Less than an hour ago, a news story broke reporting a foot and hand had been delivered to two Vancouver schools. Police can not confirm whether these are related to the alleged crimes of Luka Rocco Magnotta, and the murder of Jun Lin.
What do we do with this information? What can we learn from the story?
I have worked in media for more than a decade. Television news is driven by two principles (whether the medium admits it or not): ratings (entertainment), and public service.
The axiom “If it bleeds it leads” is no secret to newsroom staff internationally. Car crashes, bicycle accidents, and pedestrians hit by cars all make the top of the show rundown, especially locally. Supposedly these stories educate the viewer about existing dangers, and encourage changes in habit, thereby reducing similar incidents in the future.
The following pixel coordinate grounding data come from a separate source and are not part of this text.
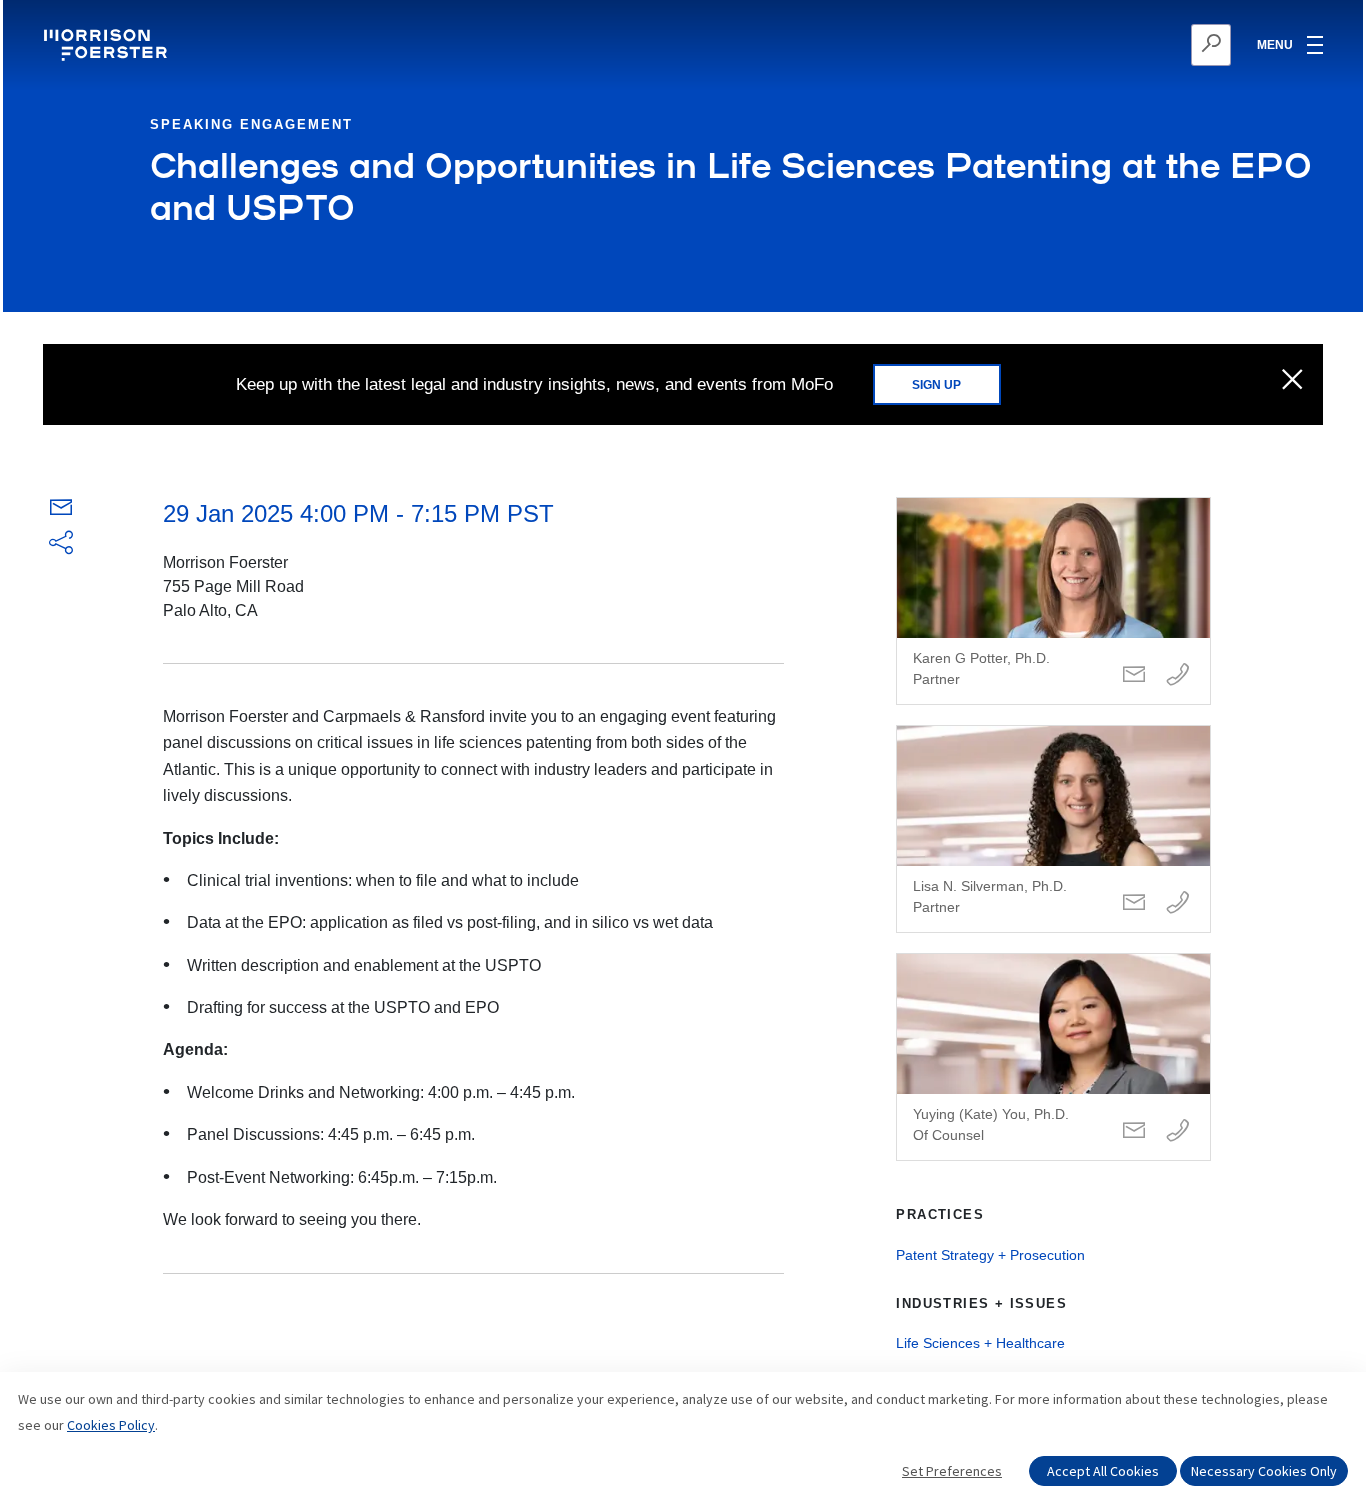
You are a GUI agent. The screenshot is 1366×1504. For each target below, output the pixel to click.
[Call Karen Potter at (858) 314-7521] (1178, 675)
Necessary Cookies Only (1264, 1471)
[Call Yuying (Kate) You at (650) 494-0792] (1178, 1131)
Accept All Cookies (1103, 1471)
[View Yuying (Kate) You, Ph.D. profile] (1053, 1057)
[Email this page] (61, 511)
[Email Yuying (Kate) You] (1134, 1131)
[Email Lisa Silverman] (1134, 903)
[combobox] (1113, 45)
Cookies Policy (111, 1425)
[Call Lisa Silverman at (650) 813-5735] (1178, 903)
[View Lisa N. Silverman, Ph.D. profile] (1053, 829)
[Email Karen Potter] (1134, 675)
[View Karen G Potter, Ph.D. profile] (1053, 601)
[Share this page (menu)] (61, 544)
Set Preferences (952, 1471)
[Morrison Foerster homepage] (108, 45)
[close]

A murder and dismemberment becomes as macabre as it is sensational; due not only to the violent loss of life, but the gruesome facts which accompanied it. As this particular story develops, a conundrum exits: a news gathering organization can obviously not ignore a foot delivered to a school. What if your child attends that school? What if the part belongs to an as yet unknown victim? And yet, how is the average person served by this new discovery?
But, the level of fascination grows disproportionately as the details become more and more gruesome?
Why? What is our fascination with dismemberment, and car crashes, and blood?
Is it our effort to learn about the victim or the criminal? To protect ourselves, with thanks to newsrooms around the world? Or are we mostly peeping Toms (and Tammy’s) trolling for images in tweets and video on blogs?
I don’t have an answer. I’m just, ironically, posting the question.